Le radici di questa annata fallimentare affondano in un'estate tormentata, segnata da un delicato intervento chirurgico per un'ernia che ha compromesso l'intera preparazione precampionato. Il percorso di rientro è stato costellato di ricadute e complicazioni che hanno impedito all'ex mezzala del Sassuolo di trovare la condizione atletica necessaria per il calcio di alto livello. Nonostante le rassicurazioni iniziali di Cristian Chivu, subentrato sulla panchina nerazzurra con l'idea di trasformare Frattesi in un vero e proprio grimaldello tattico o addirittura in un trequartista puro, l'evoluzione tattica sperata non si è mai concretizzata. Il mancato cambio di modulo ha relegato il giocatore a un ruolo di comprimario, spesso utilizzato solo nei minuti finali senza mai riuscire a incidere.

Già durante la finestra di mercato invernale si erano avvertiti i primi segnali di insofferenza, con l'entourage del calciatore che aveva sondato diverse piste per trovare una via d'uscita immediata. Tuttavia, la dirigenza di viale della Liberazione è rimasta ferma sulle proprie posizioni, rifiutando ogni ipotesi di prestito secco e pretendendo garanzie economiche solide, come l'obbligo di riscatto, per non svalutare un investimento comunque oneroso. Questa rigidità contrattuale ha portato allo stallo delle trattative, costringendo Frattesi a una permanenza forzata in una squadra dove non si sentiva più protagonista, nonostante la sua dichiarata volontà di cambiare aria per ritrovare il sorriso altrove. La società ha preferito mantenere la rosa intatta per la corsa scudetto, ma il rapporto tra le parti appare ormai logoro.

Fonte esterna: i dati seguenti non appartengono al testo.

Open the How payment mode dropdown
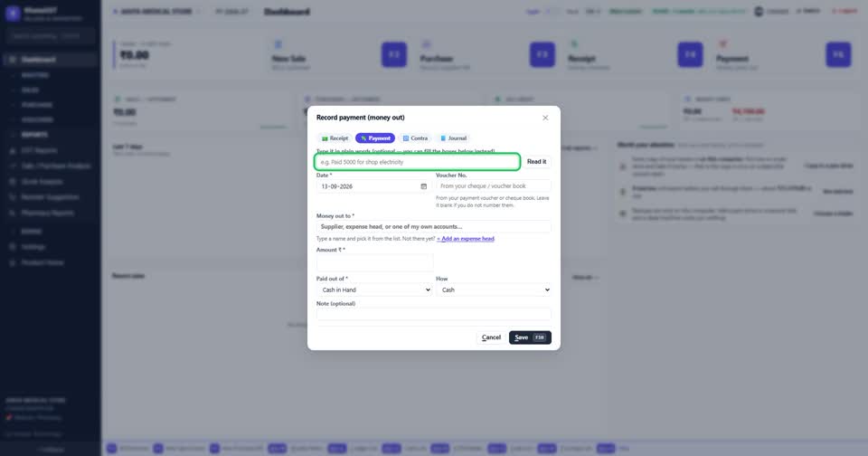 click(494, 290)
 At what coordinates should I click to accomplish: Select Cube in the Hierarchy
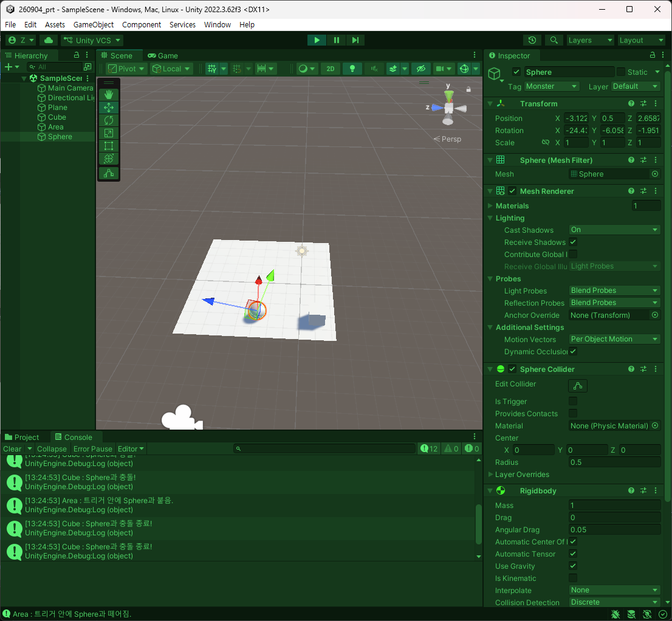tap(57, 117)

Il contrasto con il passato recente rende la situazione ancora più stridente, se si pensa al ruolo cruciale avuto da Frattesi nella cavalcata verso la storica seconda stella dell'Inter. Solo un anno fa, il centrocampista romano era stato l'eroe della semifinale di Champions League contro il Barcellona, siglando una rete decisiva che sembrava averlo consacrato definitivamente nell'élite del calcio europeo. Oggi, quella versione dominante del giocatore appare un lontano ricordo, tanto che persino le porte della Nazionale italiana sembrano essersi socchiuse a causa di una mancanza di continuità che ha spinto il commissario tecnico a fare scelte differenti. La perdita del posto in azzurro è un ulteriore segnale di come la sua carriera necessiti di una scossa immediata per non disperdere un talento cristallino.

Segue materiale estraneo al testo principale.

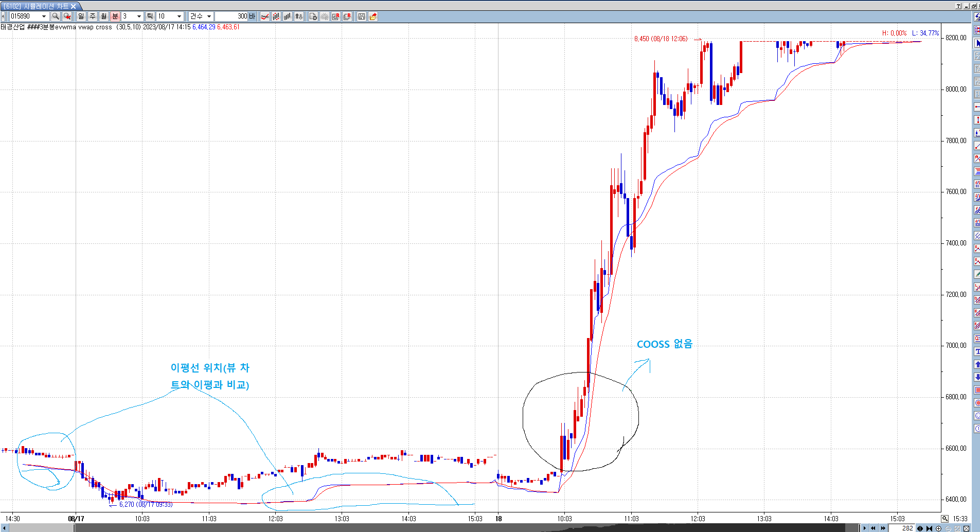
Task: Click the open folder export icon
Action: pos(373,16)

Con la fine del campionato ormai alle porte, l'epilogo di questa avventura appare scritto e porterà inevitabilmente a una separazione definitiva durante la prossima sessione estiva. Frattesi si appresta a vivere mesi caldissimi, costantemente in contatto con il proprio procuratore per valutare le offerte che, nonostante l'ultima stagione opaca, non dovrebbero mancare grazie all'ottima reputazione costruita nel tempo. L'obiettivo comune è trovare una sistemazione che possa garantire al calciatore la centralità tecnica necessaria per rilanciarsi, chiudendo un capitolo milanese che, dopo i fasti iniziali, si sta concludendo nel modo più malinconico possibile. Il calciomercato estivo dell'Inter inizierà proprio dalla gestione di questo esubero di lusso, cercando di monetizzare al meglio la sua partenza.